**Task:** Determine which lines of the records include the word "computer", and copy them.

**Given records:**
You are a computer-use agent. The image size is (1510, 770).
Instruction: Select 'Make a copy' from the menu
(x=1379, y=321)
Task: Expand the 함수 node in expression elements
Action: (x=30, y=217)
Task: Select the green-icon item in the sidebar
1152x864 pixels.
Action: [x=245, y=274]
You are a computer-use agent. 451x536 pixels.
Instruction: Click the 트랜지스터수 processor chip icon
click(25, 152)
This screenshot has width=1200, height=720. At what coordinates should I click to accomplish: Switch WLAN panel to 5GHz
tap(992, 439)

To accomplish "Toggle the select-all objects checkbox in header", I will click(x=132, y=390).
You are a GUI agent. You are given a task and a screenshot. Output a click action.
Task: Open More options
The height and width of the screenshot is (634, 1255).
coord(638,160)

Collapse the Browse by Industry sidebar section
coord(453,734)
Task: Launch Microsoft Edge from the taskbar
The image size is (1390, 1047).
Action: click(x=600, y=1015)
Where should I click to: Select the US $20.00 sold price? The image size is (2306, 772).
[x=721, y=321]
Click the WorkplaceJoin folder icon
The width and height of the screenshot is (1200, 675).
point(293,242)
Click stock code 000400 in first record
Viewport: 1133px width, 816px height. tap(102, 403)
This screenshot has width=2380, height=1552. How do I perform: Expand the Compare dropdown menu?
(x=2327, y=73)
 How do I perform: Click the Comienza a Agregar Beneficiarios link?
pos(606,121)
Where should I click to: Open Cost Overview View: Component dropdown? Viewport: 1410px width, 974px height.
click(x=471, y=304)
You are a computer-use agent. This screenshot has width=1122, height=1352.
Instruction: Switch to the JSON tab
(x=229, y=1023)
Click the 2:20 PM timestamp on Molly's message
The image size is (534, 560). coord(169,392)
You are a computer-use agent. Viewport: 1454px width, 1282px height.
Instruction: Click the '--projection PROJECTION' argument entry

**Reply to the task:**
You are a computer-use agent. The image size is (1510, 770).
You are a computer-use agent. 451x536 pixels.
You are a computer-use agent. This screenshot has width=1122, height=1352.
You are a computer-use agent. Viewport: 1454px width, 1282px height.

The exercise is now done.